Sorry guys, I remembered the diagnostic criteria for serotonin syndrome wrong... Here it is:
1. Recent addition or increase in a known serotonergic agent
2. Absence of other possible aetiologies (infection, substance abuse, withdrawal, etc.)
3. No recent addition or increase of a neuroleptic agent
4. At least three of the following symptoms:
Mental status changes (confusion, hypomania)
Agitation
Myoclonus
Hyperreflexia
Diaphoresis
Shivering
Tremor
Diarrhoea
Incoordination
Fever
Note the exclusion of SS in cases of "substance abuse". You can easily fulfill 3 of those criteria even on a moderate dose of various recreational serotonergic drugs. Additionally, it does not seem Diphenidine is serotonergic at all and the criteria call for a "known serotonergic agent", reversing this and saying a drug must be serotonergic because you were hyperthermic is just plain wrong.
 
It's possible that MXP is a serotonergic agent, there is nothing documented yet to suggest that it is, but I can see where Magickal was coming from - I experienced a large number of symptoms that could be considered signs of serotonin crisis. Given that I have some pretty extensive experience with Diphenidine by now (pre-market availability), the consistent factors were a marked raise in blood pressure and tremor, but those could just as easily be signs of the DRI mechanism in action. The excessive temperature rise and the seizure are the anomalies, and that's what makes it seem possible that MXP has (potentially more than one) SERT mechanism at work. Not certain, but possible.

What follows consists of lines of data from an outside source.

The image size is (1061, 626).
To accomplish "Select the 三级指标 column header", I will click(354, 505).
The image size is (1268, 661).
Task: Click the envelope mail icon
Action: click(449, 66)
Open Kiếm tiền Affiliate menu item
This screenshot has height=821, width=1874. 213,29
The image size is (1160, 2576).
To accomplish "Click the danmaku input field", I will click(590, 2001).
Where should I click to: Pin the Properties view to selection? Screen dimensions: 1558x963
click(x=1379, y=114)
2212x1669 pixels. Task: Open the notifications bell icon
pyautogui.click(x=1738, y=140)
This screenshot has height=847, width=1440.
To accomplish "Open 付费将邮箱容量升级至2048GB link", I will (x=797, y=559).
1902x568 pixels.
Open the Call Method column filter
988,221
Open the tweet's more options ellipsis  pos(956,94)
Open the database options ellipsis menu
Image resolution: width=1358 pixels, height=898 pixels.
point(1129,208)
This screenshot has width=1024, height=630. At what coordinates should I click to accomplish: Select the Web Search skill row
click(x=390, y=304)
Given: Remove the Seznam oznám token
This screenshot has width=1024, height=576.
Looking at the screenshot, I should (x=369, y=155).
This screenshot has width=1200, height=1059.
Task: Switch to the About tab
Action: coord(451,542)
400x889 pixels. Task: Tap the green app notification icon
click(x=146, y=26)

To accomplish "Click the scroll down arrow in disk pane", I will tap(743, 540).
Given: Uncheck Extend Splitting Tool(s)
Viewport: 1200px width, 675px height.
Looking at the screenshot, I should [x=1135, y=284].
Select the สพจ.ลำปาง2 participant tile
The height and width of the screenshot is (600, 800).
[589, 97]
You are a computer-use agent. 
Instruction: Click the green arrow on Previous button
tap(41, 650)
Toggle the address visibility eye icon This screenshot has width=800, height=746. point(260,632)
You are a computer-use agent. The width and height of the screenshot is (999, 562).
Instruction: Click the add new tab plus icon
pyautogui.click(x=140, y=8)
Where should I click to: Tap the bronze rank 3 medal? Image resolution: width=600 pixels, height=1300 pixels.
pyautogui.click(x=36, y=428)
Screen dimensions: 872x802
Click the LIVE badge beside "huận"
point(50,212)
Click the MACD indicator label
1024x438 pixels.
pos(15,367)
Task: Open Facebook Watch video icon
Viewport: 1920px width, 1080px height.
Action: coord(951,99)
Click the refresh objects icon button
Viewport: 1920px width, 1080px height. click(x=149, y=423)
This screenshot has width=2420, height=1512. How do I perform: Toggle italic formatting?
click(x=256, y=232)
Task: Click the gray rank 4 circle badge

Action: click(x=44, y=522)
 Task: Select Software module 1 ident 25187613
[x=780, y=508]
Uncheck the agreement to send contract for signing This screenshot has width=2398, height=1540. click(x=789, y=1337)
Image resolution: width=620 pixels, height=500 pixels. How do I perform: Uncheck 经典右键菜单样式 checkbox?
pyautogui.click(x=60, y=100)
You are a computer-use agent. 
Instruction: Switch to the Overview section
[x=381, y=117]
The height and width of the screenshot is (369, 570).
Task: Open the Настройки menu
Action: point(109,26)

The doctor's notes on the drug confirmed that my experience was not isolated, either. There have been other seizures on this drug.
 
Experimented with this twice now, the later resulting in one of the strongest dissociative experiences I've had since an ungodly amount of MXE.
There seems to be a tipping point around the 150mg mark that sends you into another dimension/s and prolongs the experience substantially.
The first attempt at 100mg orally produced more of a fuzzy, slightly manic stimulant effect, and a long afterglow the next day.
The 2nd painted my brains against the ceiling and left me feeling pretty emotionally and mentally drained upon returning to reality.
Not as recreational as MXE or Ketamine for me. It's lacking that warm, almost opiate like glow as well as the empathic qualities of MXE, but it certainly sends you traveling through the outer depths of time and space as good as, if not more so than middle of the range ket or high quality MXE.
 
I'm kind of a newbee in pharmacology, but my first idea was that the methoxy group will add a serotonin action to the big cerebral jimjam. I'm happy that i guess it rigth héhé.

But will diphenidine and methoxphenidine have an opioide-like action ? I will have a sample of each soon and will report.